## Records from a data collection
+ + + +

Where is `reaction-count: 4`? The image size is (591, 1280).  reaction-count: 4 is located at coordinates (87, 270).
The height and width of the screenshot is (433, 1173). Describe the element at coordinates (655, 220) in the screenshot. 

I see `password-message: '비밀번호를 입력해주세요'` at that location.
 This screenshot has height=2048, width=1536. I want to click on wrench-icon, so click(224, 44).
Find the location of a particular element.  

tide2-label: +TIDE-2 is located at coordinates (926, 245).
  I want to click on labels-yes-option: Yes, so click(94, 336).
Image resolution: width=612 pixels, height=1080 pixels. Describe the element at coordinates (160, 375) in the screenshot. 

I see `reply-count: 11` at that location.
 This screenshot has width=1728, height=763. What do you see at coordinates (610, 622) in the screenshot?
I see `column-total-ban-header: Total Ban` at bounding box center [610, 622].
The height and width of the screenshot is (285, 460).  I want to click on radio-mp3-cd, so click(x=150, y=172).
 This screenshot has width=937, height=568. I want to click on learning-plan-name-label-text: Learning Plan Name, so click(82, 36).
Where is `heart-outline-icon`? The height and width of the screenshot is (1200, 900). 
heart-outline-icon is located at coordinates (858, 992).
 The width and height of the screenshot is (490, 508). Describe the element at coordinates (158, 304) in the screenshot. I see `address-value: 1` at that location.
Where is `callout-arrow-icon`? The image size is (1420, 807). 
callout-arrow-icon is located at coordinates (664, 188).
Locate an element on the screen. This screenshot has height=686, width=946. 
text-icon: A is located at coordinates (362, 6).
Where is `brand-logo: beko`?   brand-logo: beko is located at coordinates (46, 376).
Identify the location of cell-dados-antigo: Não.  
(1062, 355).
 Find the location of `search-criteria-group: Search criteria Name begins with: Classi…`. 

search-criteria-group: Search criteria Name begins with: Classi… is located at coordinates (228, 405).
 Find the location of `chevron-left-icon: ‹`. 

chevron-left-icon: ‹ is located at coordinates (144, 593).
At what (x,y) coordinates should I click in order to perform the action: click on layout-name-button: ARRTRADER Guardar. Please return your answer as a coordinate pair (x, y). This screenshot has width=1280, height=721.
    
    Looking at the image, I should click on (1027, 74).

+ + + +

## WHAT YOU HAVE TO DO
Rewrite all of the rows above, substituting "What is the position of" for every occurrence of "Where is" and leaving everything else unchanged.

## EXPECTED ANSWER
What is the position of `reaction-count: 4`? The image size is (591, 1280).  reaction-count: 4 is located at coordinates (87, 270).
The height and width of the screenshot is (433, 1173). Describe the element at coordinates (655, 220) in the screenshot. 

I see `password-message: '비밀번호를 입력해주세요'` at that location.
 This screenshot has height=2048, width=1536. I want to click on wrench-icon, so click(224, 44).
Find the location of a particular element.  

tide2-label: +TIDE-2 is located at coordinates (926, 245).
  I want to click on labels-yes-option: Yes, so click(94, 336).
Image resolution: width=612 pixels, height=1080 pixels. Describe the element at coordinates (160, 375) in the screenshot. 

I see `reply-count: 11` at that location.
 This screenshot has width=1728, height=763. What do you see at coordinates (610, 622) in the screenshot?
I see `column-total-ban-header: Total Ban` at bounding box center [610, 622].
The height and width of the screenshot is (285, 460).  I want to click on radio-mp3-cd, so click(x=150, y=172).
 This screenshot has width=937, height=568. I want to click on learning-plan-name-label-text: Learning Plan Name, so click(82, 36).
What is the position of `heart-outline-icon`? The height and width of the screenshot is (1200, 900). 
heart-outline-icon is located at coordinates (858, 992).
 The width and height of the screenshot is (490, 508). Describe the element at coordinates (158, 304) in the screenshot. I see `address-value: 1` at that location.
What is the position of `callout-arrow-icon`? The image size is (1420, 807). 
callout-arrow-icon is located at coordinates (664, 188).
Locate an element on the screen. This screenshot has height=686, width=946. 
text-icon: A is located at coordinates (362, 6).
What is the position of `brand-logo: beko`?   brand-logo: beko is located at coordinates (46, 376).
Identify the location of cell-dados-antigo: Não.  
(1062, 355).
 Find the location of `search-criteria-group: Search criteria Name begins with: Classi…`. 

search-criteria-group: Search criteria Name begins with: Classi… is located at coordinates (228, 405).
 Find the location of `chevron-left-icon: ‹`. 

chevron-left-icon: ‹ is located at coordinates (144, 593).
At what (x,y) coordinates should I click in order to perform the action: click on layout-name-button: ARRTRADER Guardar. Please return your answer as a coordinate pair (x, y). This screenshot has width=1280, height=721.
    
    Looking at the image, I should click on (1027, 74).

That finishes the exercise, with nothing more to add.